I tried to put it together for her in a way she’d believe. “In the first place, they didn’t find him just anywhere; he was found here, I think, near the parking lot of this hospital—one of the nurses came in last night and said a dead man had been found there; and later it was on TV, and they said it had been in Palestine, which it would be if it was here. He was coming to see me, I think. A rose was, well, a sort of secret signal between him and me.”
Dr. Rothschild smiled. She wasn’t pretty, but when she smiled that way she was beautiful. “I used to have a signal like that with my grandmother,” she said. “I’d wear a comb in my hair, and it meant that there was trouble at home, and she should stay or take me with her if she had to go. Usually it was Mother and Father fighting.” She stopped smiling. “So I understand. I’m sorry that your uncle’s dead, if it was your uncle.”

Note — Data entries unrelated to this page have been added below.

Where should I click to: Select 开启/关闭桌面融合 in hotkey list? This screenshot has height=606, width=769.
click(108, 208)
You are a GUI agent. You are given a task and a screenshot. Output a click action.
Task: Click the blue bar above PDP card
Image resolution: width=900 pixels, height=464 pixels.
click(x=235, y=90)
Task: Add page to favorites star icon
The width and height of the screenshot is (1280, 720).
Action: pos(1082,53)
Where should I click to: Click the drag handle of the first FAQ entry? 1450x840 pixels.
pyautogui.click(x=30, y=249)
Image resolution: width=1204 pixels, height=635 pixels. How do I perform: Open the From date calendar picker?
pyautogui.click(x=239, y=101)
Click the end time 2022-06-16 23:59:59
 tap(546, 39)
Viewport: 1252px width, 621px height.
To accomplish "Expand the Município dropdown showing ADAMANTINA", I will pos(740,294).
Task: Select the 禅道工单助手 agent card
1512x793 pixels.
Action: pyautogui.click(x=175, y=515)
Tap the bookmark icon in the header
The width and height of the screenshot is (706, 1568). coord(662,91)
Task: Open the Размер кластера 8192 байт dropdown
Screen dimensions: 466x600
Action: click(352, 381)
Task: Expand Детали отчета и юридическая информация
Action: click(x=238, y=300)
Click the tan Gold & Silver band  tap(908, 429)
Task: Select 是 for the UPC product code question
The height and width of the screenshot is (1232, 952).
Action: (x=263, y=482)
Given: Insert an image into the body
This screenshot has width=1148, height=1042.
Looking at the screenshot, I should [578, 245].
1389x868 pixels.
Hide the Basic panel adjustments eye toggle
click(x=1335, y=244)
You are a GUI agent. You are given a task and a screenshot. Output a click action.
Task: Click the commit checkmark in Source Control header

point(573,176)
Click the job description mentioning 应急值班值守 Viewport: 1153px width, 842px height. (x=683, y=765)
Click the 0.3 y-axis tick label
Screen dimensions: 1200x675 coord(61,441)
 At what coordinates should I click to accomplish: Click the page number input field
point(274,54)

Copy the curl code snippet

“You loved your grandmother,” I said. “I don’t want to fool you; I didn’t love my uncle.”
“Perhaps he loved you.”
“Yeah, maybe he did. I was scared of him, but you don’t want to hear about that. Would you do me a favor? It would make me feel a lot better, and that’s what you’re supposed to do, right? Call up the police, or wherever they have his body. Ask if he’s been identified, and if he hasn’t, tell them he’s Herbert Hollander. Say I can identify him when I get there, or if they’ll send a picture.”
Dr. Rothschild went out and came back in about five minutes with a white phone that plugged into a jack in the wall, and a phone book. It took some calling around before she reached the right party, then she said who she was and that she was calling for a patient who might be a member of the family. She put me on, and I said, “Hello, this is Holly Hollander.”
“Detective Corning. Wait a minute.” I could hear papers rattle. “You’re the man’s niece?” (He didn’t say dead man’s.)
“Yes. How’d you know?”
“A guy identified him last night. He said he had a brother named George Henry Hollander, and a niece. You don’t sound like George Henry.”
“That would have been Aladdin Blue.”
“That’s the name. Listen, Miss Hollander, you wouldn’t know where he picked up a paper rose, would you?”
I said I didn’t have any idea, but that you could buy them in novelty shops.
“Sure. Listen, your uncle was, ah …”
“Emotionally shaken or something. I think that’s what they say.” I gave Doc Rothschild a look.
“Right. Miss Hollander, we traced him back to the place he got loose from—”
(Sure you did. Aladdin Blue told you.)
“That was probably why he didn’t have a watch or a wallet on him, or much money. Sometimes a mugger gets sore when the victim doesn’t have a lot of money, and that might’ve been why he was shot. Just the same, we wondered about the rose.”